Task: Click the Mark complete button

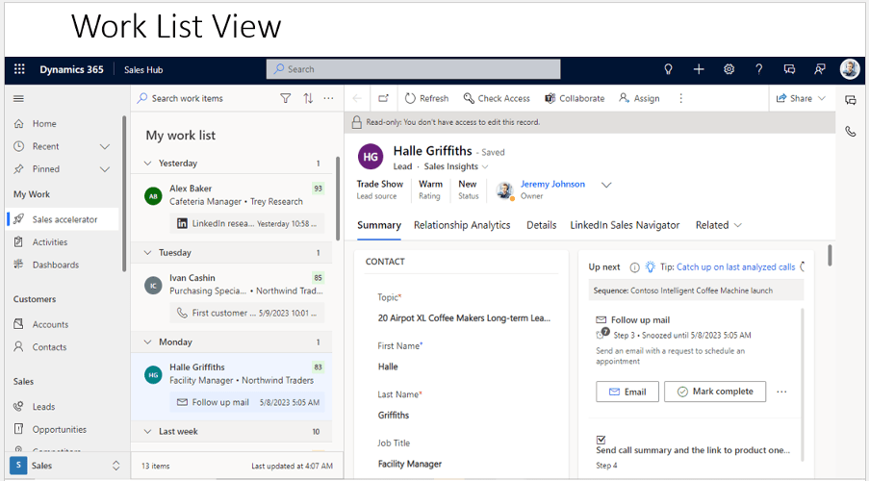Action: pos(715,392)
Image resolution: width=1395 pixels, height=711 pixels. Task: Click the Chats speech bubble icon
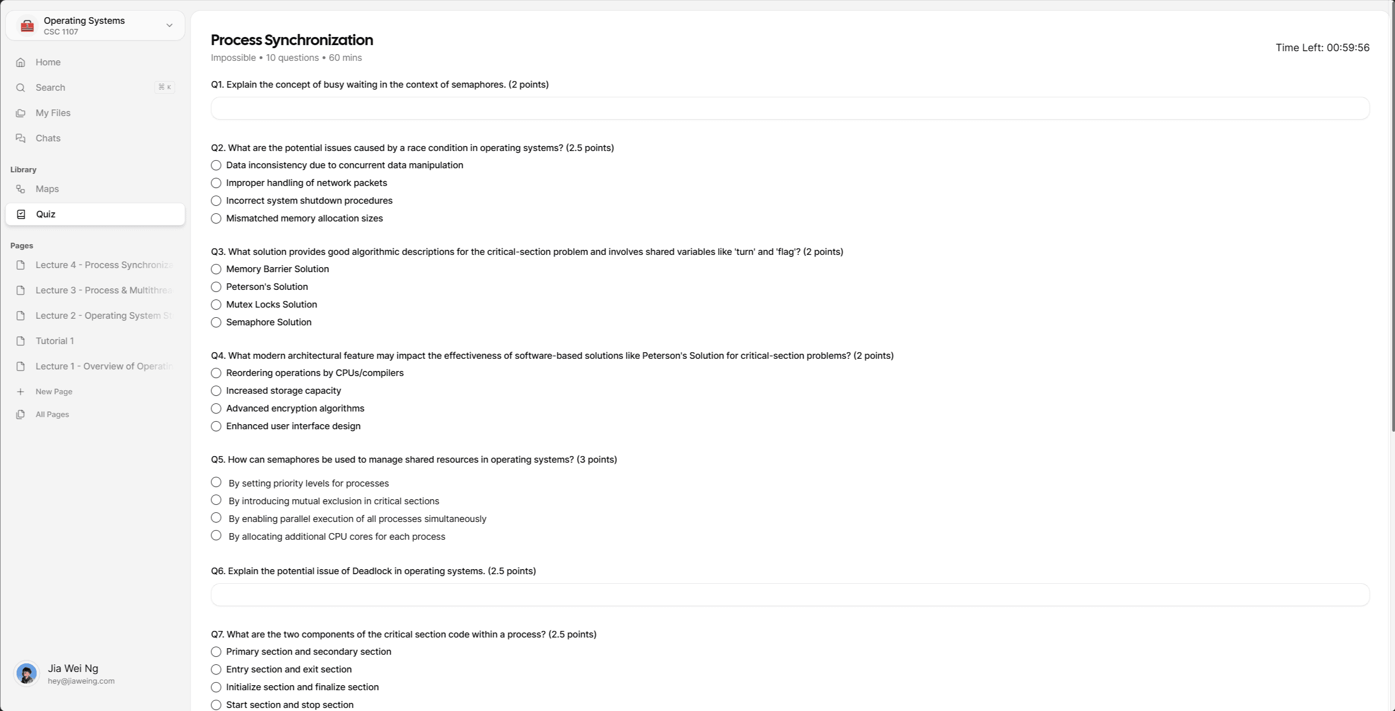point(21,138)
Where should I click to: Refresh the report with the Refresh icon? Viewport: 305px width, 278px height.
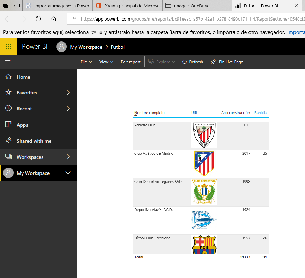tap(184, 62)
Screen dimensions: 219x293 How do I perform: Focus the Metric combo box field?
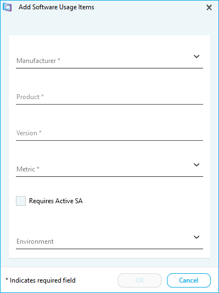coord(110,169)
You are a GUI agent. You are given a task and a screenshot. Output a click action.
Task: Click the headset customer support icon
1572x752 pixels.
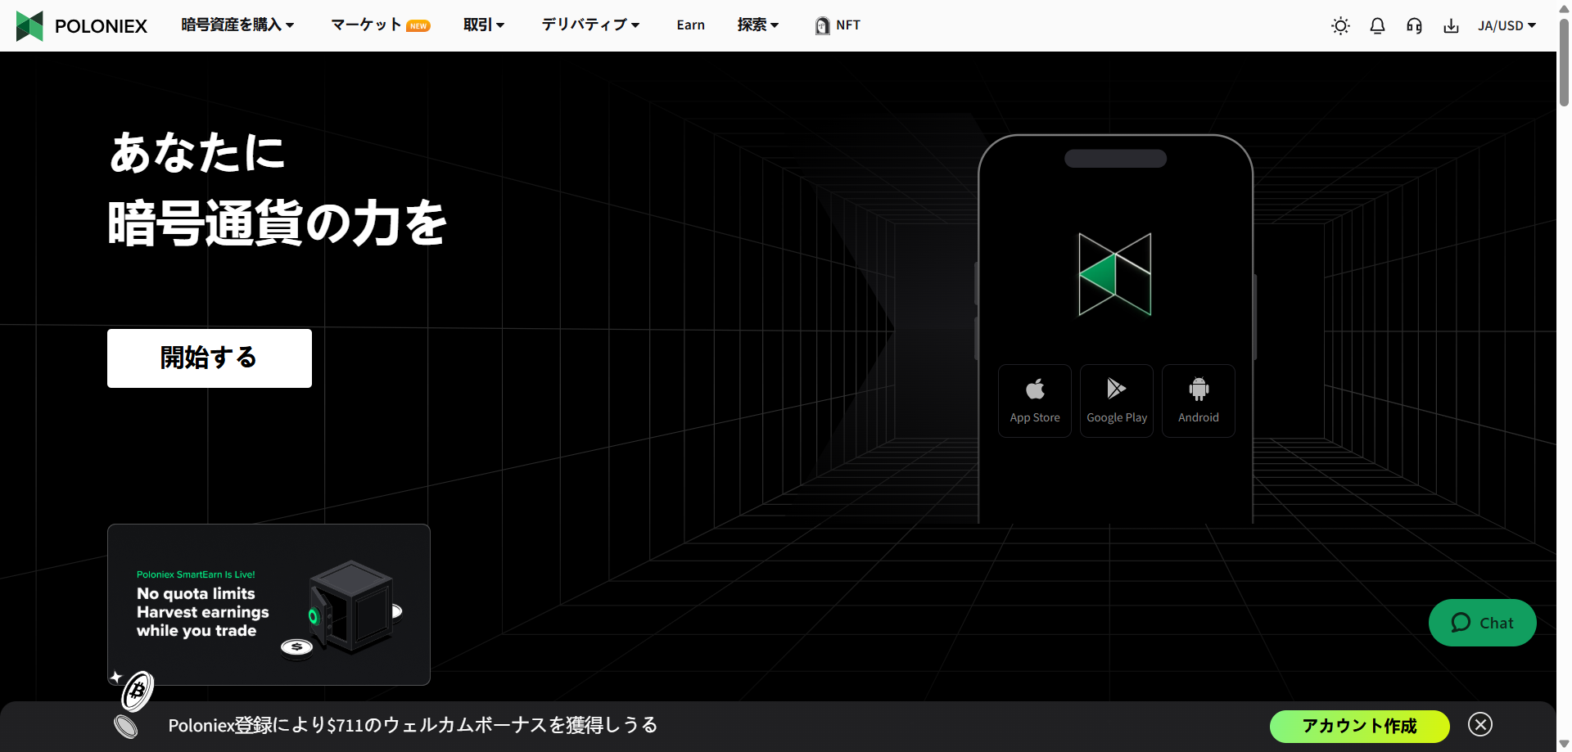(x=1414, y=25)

**Brief:** Update the listing above by changing every "icon" to "symbol" and leaving everything else as it is. Leave out the pictures when you write the lines again.

**Correct response:**
Task: Click the Mark complete button

Action: pos(715,392)
Image resolution: width=1395 pixels, height=711 pixels. Task: Click the Chats speech bubble symbol
point(21,138)
Where should I click to: Refresh the report with the Refresh symbol? Viewport: 305px width, 278px height.
tap(184, 62)
Screen dimensions: 219x293 How do I perform: Focus the Metric combo box field?
coord(110,169)
You are a GUI agent. You are given a task and a screenshot. Output a click action.
Task: Click the headset customer support symbol
1572x752 pixels.
(x=1414, y=25)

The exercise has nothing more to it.